Mongo (and any other COTS DB) for good reasons also don't give you direct access to its internal file handles.



I have seen discussion of JCR-3534 and other related issue but still do not
see any conclusion on how to answer such queries where direct access to
blobs is required for performance aspect. This issue is not about exposing
the blob reference for remote access but more about optimal path for in VM
access

One bottom line of the discussions in that issue is that we came to a conclusion after clarifying the specifics of the use case. Something I'm still missing here. The case you brought forward is too general to serve as a guideline for a solution. Quite to the contrary, to me it looks like a solution to some problem (I'm trying to understand).



who owns the resource? Who coordinates (concurrent) access to it and how?
What are the correctness and performance implications here (races,
deadlock, corruptions, JCR semantics)?

The client code would need to be implemented in a proper way. Its more like
implementing a CommitHook. If implemented in incorrect way it would cause
issues deadlocks etc. But then we assume that any one implementing that
interface would take proper care in implementation.

But a commit hook is an internal SPI. It is not advertised to the whole world as a public API.



 it limits implementation freedom and hinders further evolution
(chunking, de-duplication, content based addressing, compression, gc, etc.)
for data stores.

As mentioned earlier. Some part of API indicates a closer dependency on how
things work (like SPI, or ConsumerType AP on OSGi terms). By using such API
client code definitely ties itself to Oak implementation detail but it
should not limit how Oak implementation detail evolve. So when it changes
client code need to adapt itself accordingly. Oak can express that
by increment the minor version of exported package to indicate change
in behavior.

Which IMO is completely contradictory. Such an API would prevent us from refactoring internal storage formats if a new format couldn't implement the API (e.g. because of chunking, compression, deduplication etc).


Can't we come up with an API that allows the blobs to stay under control
of Oak?

The code need to work either at OS level say file handle or say S3 object.
So I do not see a way where it can work without having access to those
details

Again, why? What's the precise use case here? If this really is the conclusions, then a corollary would be that those binaries must not go into Oak.

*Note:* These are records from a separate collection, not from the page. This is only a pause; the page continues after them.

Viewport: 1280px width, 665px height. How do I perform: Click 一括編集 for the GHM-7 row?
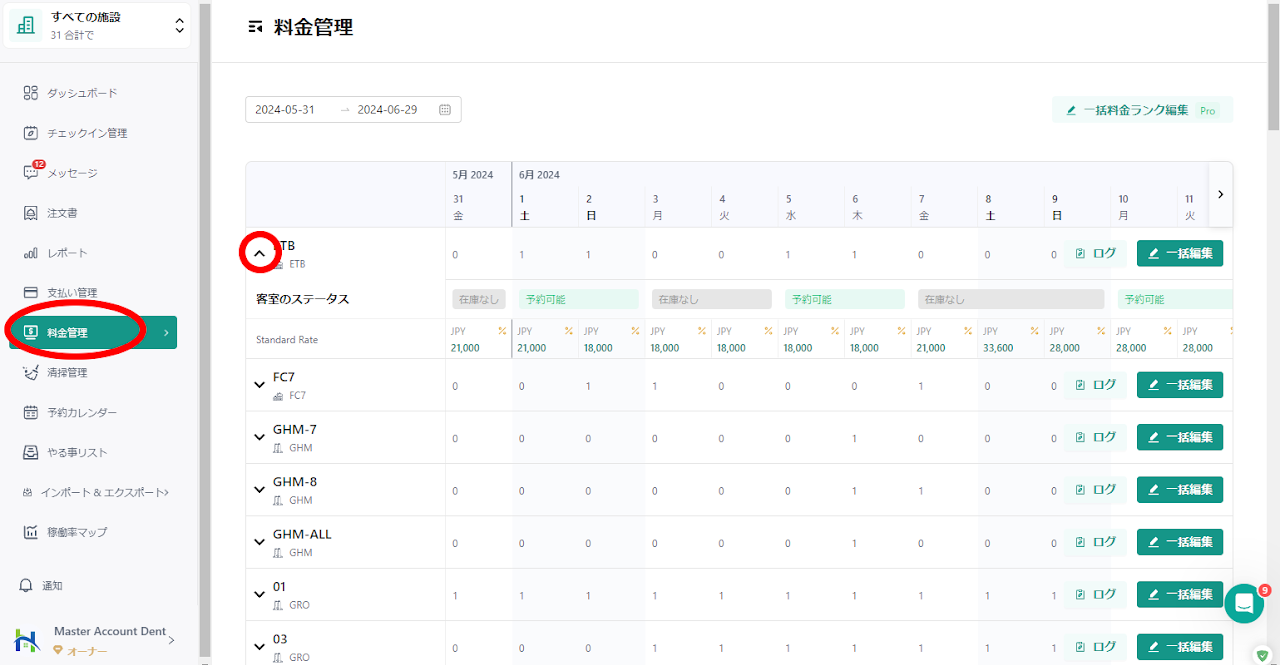pos(1179,437)
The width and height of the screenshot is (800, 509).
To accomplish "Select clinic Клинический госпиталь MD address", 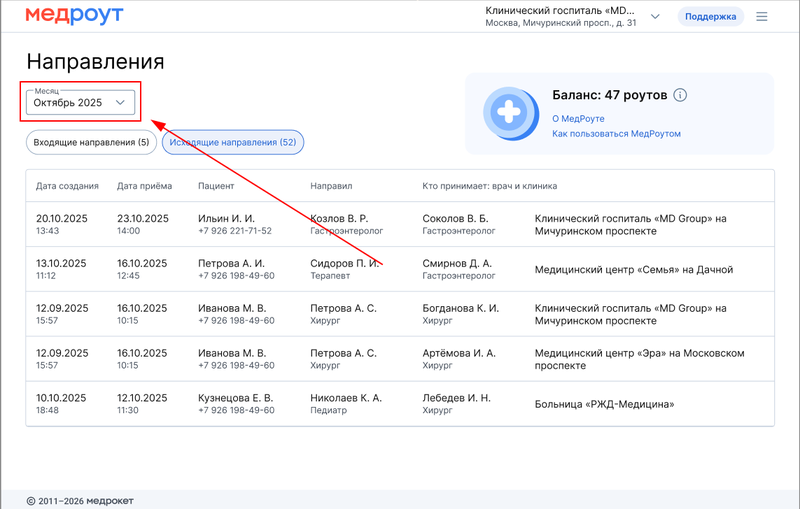I will 560,16.
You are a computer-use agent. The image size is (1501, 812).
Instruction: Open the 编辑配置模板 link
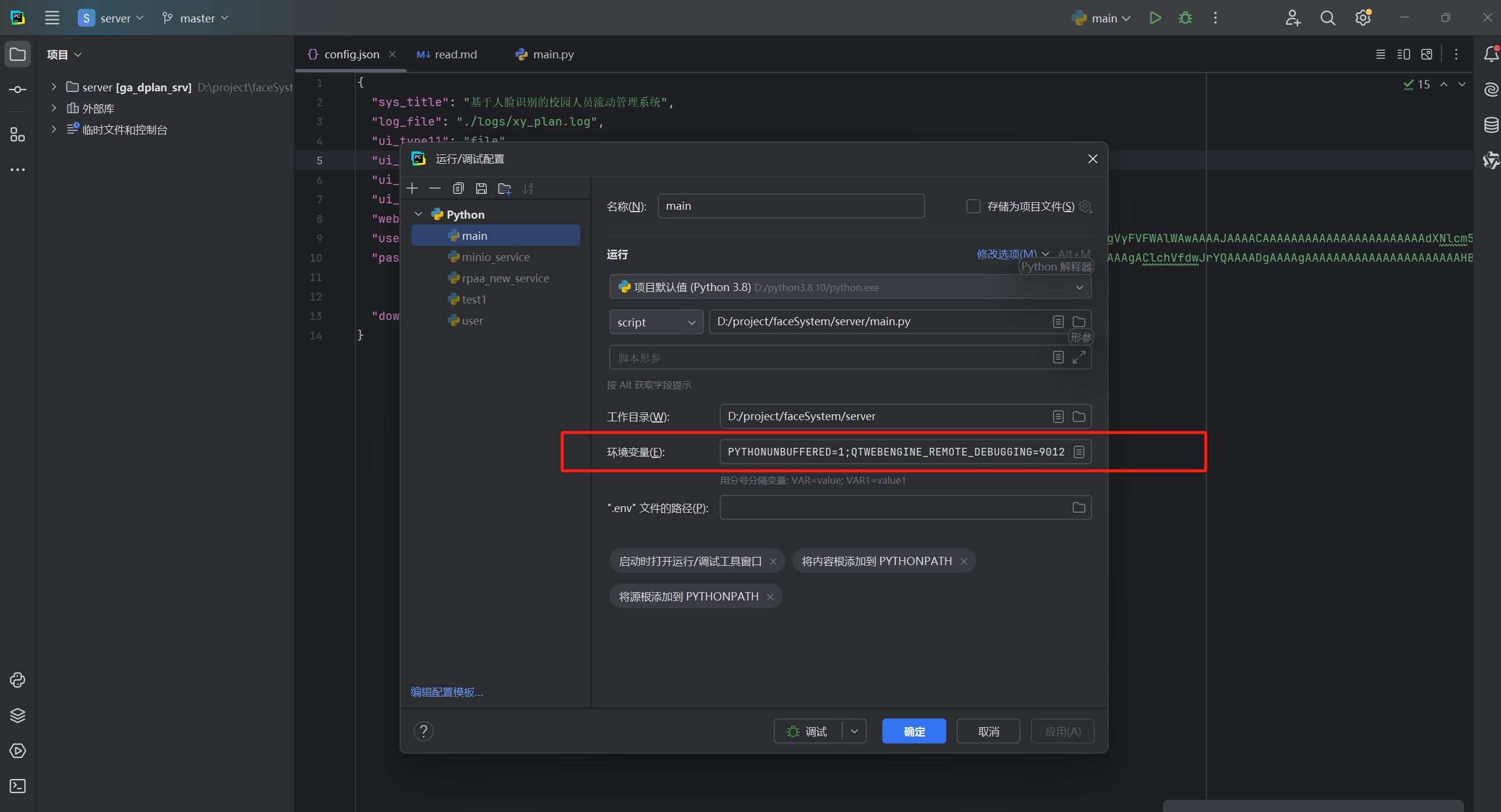click(447, 692)
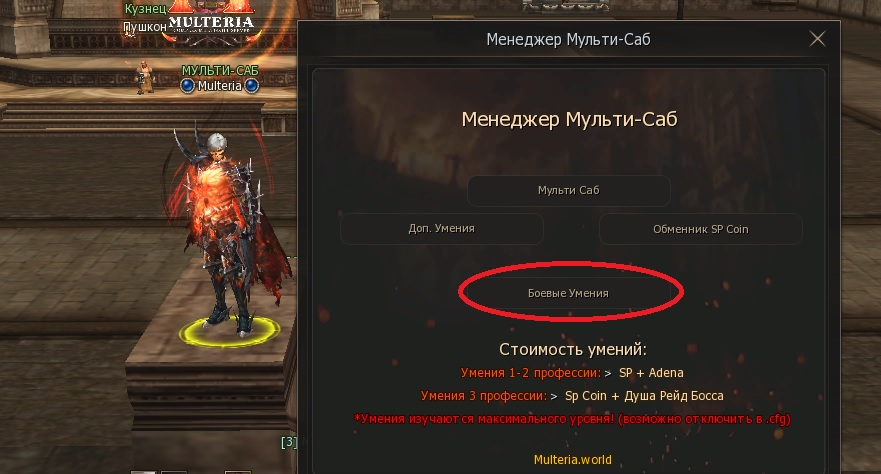Click the left blue orb beside Multeria name
881x474 pixels.
coord(188,86)
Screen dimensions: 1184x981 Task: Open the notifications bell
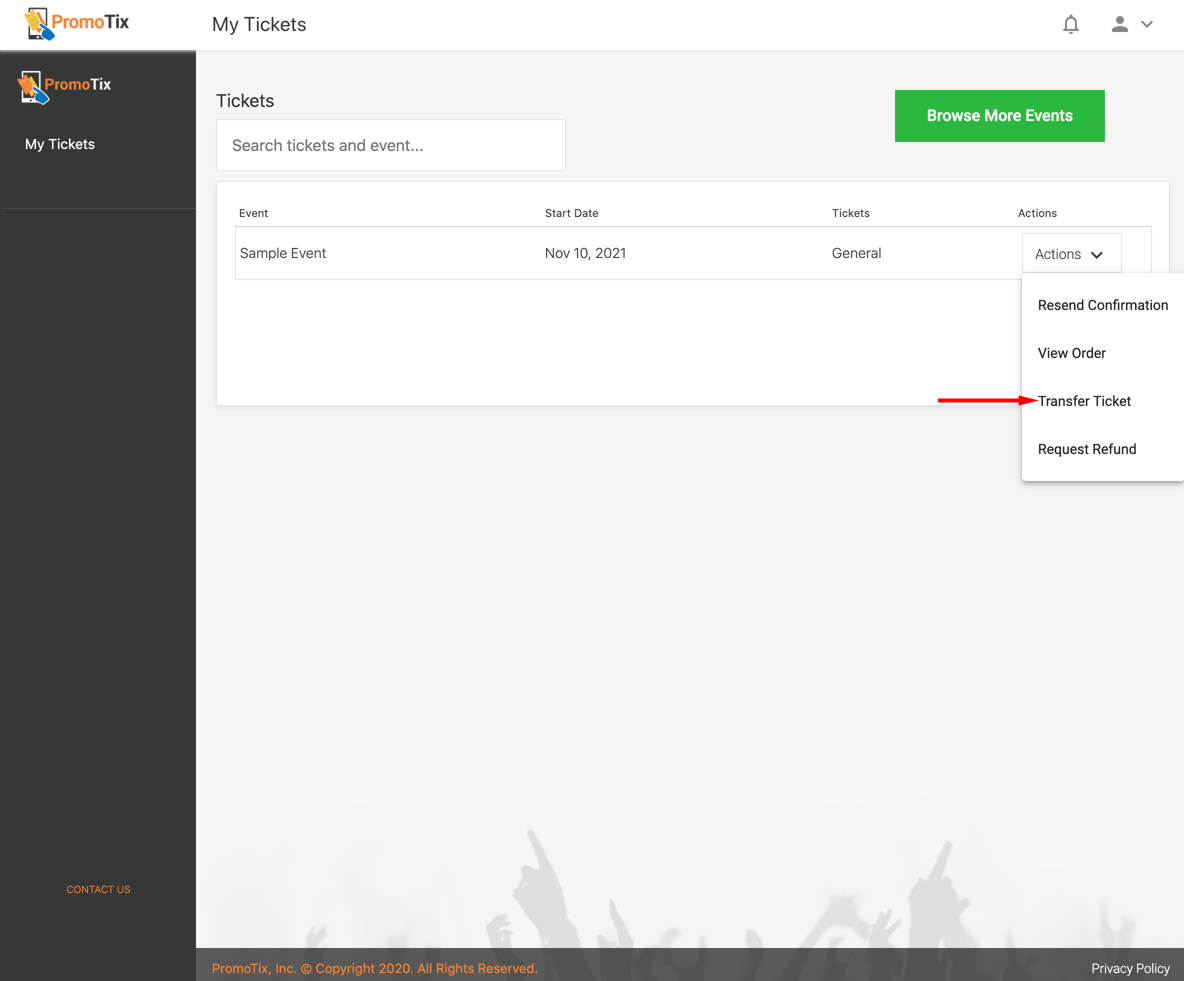tap(1070, 24)
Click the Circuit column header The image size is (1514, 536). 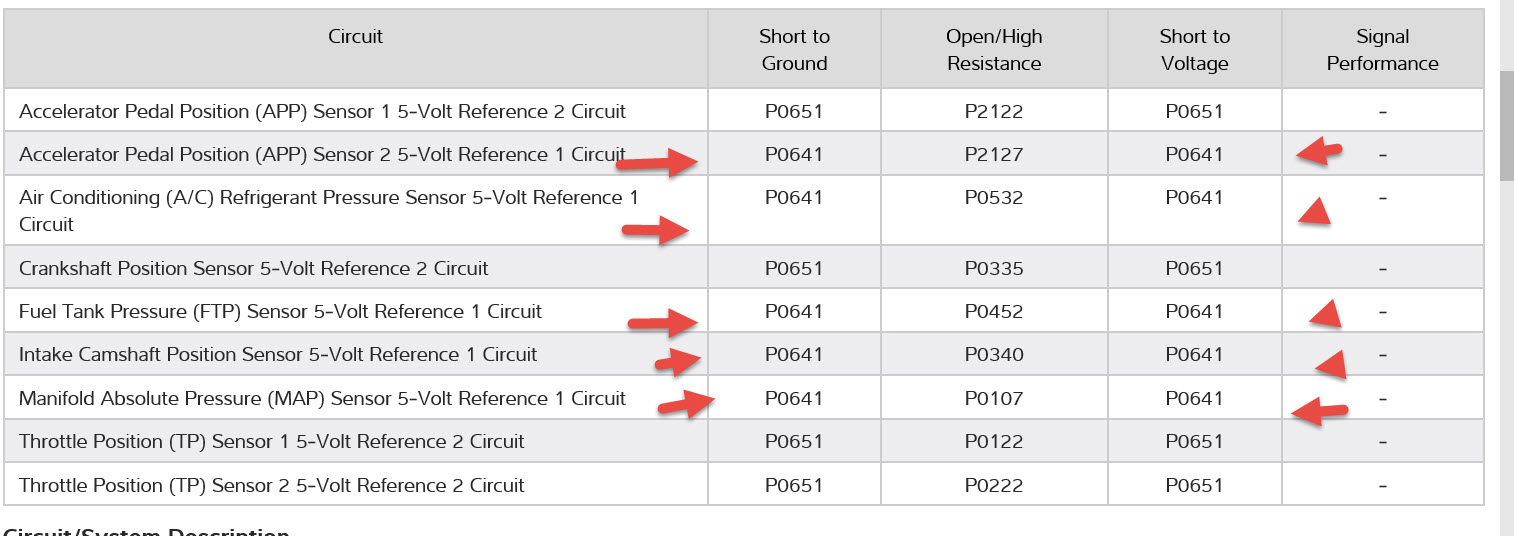point(355,37)
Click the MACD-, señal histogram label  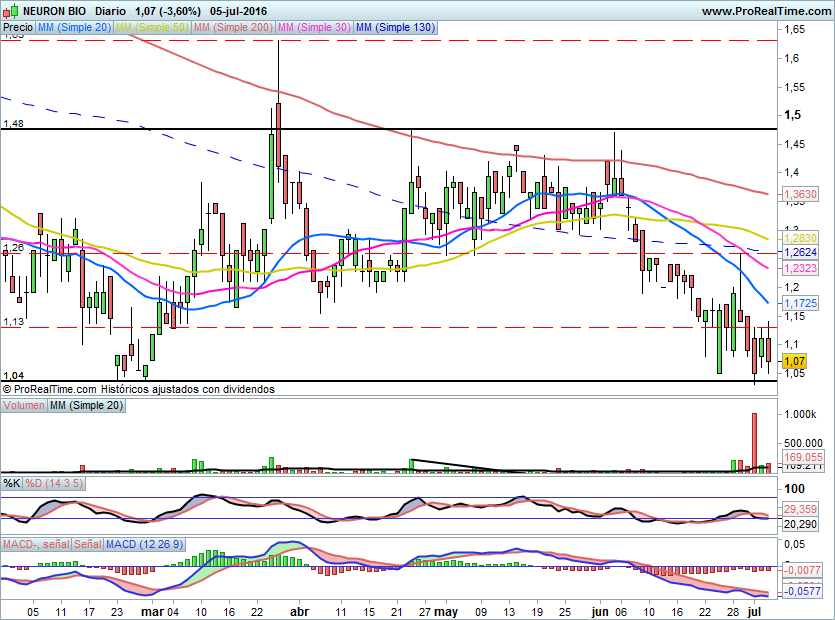tap(36, 544)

FWIW there is code out there which reverse engineers the blobId to access
the actual binary. People do it so as to get decent throughput in image
rendition logic for large scale deployment. The proposal here was to
formalize that approach by providing a proper api. If we do not provide
such an API then the only way for them would be to continue relying on
reverse engineering the blobId!

This is hardly a good argument. Formalising other people's hacks means making us liable. What *we* need to do is understand their use case and come up with a clean solution.



If not, this is probably an indication that those blobs shouldn't go into
Oak but just references to it as Francesco already proposed. Anything else
is whether fish nor fowl: you can't have the JCR goodies but at the same
time access underlying resources at will.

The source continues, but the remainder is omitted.